> **The request**
Copy out all of the records below word for word, line by line.

> **Provided data**
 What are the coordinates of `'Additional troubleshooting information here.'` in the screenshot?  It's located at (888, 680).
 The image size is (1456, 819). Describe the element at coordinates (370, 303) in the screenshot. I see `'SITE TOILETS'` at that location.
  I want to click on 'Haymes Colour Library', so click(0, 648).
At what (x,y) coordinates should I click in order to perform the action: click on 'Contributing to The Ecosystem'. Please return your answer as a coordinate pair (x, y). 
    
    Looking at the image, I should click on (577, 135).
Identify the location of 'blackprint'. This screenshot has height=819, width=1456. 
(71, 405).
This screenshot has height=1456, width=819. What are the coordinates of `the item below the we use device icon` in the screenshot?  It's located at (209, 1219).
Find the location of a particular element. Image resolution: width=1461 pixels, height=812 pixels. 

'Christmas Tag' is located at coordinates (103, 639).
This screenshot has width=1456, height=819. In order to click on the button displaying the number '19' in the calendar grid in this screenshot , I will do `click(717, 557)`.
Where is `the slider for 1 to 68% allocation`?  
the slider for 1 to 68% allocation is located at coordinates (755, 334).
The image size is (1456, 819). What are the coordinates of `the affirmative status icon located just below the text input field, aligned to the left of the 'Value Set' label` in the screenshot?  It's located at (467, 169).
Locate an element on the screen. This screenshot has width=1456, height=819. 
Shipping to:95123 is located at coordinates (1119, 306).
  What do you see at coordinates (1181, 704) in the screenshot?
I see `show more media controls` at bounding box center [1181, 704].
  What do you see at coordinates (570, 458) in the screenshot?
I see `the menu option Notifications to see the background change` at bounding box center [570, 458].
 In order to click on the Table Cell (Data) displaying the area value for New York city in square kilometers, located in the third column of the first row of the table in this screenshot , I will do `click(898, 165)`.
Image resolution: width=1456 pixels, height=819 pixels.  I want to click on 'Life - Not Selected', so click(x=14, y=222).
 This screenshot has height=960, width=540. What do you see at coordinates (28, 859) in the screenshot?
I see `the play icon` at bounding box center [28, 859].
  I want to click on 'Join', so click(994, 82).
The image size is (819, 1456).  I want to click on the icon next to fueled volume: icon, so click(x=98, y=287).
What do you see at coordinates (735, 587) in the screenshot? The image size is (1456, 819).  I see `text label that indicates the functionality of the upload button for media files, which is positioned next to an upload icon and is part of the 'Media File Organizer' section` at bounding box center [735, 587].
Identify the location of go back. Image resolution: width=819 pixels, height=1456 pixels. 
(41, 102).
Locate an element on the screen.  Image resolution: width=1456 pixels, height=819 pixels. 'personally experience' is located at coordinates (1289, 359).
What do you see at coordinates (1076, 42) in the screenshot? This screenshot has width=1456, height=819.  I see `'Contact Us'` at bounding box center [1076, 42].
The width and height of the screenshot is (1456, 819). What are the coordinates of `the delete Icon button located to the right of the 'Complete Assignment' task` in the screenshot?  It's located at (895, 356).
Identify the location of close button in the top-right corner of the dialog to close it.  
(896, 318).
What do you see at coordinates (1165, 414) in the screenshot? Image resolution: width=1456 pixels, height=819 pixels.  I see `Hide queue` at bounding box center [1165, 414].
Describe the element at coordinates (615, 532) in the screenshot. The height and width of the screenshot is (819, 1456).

> **Output of the exercise**
 What are the coordinates of `'Additional troubleshooting information here.'` in the screenshot?  It's located at (888, 680).
 The image size is (1456, 819). Describe the element at coordinates (370, 303) in the screenshot. I see `'SITE TOILETS'` at that location.
  I want to click on 'Haymes Colour Library', so click(0, 648).
At what (x,y) coordinates should I click in order to perform the action: click on 'Contributing to The Ecosystem'. Please return your answer as a coordinate pair (x, y). 
    
    Looking at the image, I should click on (577, 135).
Identify the location of 'blackprint'. This screenshot has height=819, width=1456. 
(71, 405).
This screenshot has height=1456, width=819. What are the coordinates of `the item below the we use device icon` in the screenshot?  It's located at (209, 1219).
Find the location of a particular element. Image resolution: width=1461 pixels, height=812 pixels. 

'Christmas Tag' is located at coordinates (103, 639).
This screenshot has width=1456, height=819. In order to click on the button displaying the number '19' in the calendar grid in this screenshot , I will do `click(717, 557)`.
Where is `the slider for 1 to 68% allocation`?  
the slider for 1 to 68% allocation is located at coordinates (755, 334).
The image size is (1456, 819). What are the coordinates of `the affirmative status icon located just below the text input field, aligned to the left of the 'Value Set' label` in the screenshot?  It's located at (467, 169).
Locate an element on the screen. This screenshot has width=1456, height=819. 
Shipping to:95123 is located at coordinates (1119, 306).
  What do you see at coordinates (1181, 704) in the screenshot?
I see `show more media controls` at bounding box center [1181, 704].
  What do you see at coordinates (570, 458) in the screenshot?
I see `the menu option Notifications to see the background change` at bounding box center [570, 458].
 In order to click on the Table Cell (Data) displaying the area value for New York city in square kilometers, located in the third column of the first row of the table in this screenshot , I will do `click(898, 165)`.
Image resolution: width=1456 pixels, height=819 pixels.  I want to click on 'Life - Not Selected', so click(x=14, y=222).
 This screenshot has height=960, width=540. What do you see at coordinates (28, 859) in the screenshot?
I see `the play icon` at bounding box center [28, 859].
  I want to click on 'Join', so click(994, 82).
The image size is (819, 1456).  I want to click on the icon next to fueled volume: icon, so click(x=98, y=287).
What do you see at coordinates (735, 587) in the screenshot? The image size is (1456, 819).  I see `text label that indicates the functionality of the upload button for media files, which is positioned next to an upload icon and is part of the 'Media File Organizer' section` at bounding box center [735, 587].
Identify the location of go back. Image resolution: width=819 pixels, height=1456 pixels. 
(41, 102).
Locate an element on the screen.  Image resolution: width=1456 pixels, height=819 pixels. 'personally experience' is located at coordinates (1289, 359).
What do you see at coordinates (1076, 42) in the screenshot? This screenshot has width=1456, height=819.  I see `'Contact Us'` at bounding box center [1076, 42].
The width and height of the screenshot is (1456, 819). What are the coordinates of `the delete Icon button located to the right of the 'Complete Assignment' task` in the screenshot?  It's located at (895, 356).
Identify the location of close button in the top-right corner of the dialog to close it.  
(896, 318).
What do you see at coordinates (1165, 414) in the screenshot? Image resolution: width=1456 pixels, height=819 pixels.  I see `Hide queue` at bounding box center [1165, 414].
Describe the element at coordinates (615, 532) in the screenshot. The height and width of the screenshot is (819, 1456).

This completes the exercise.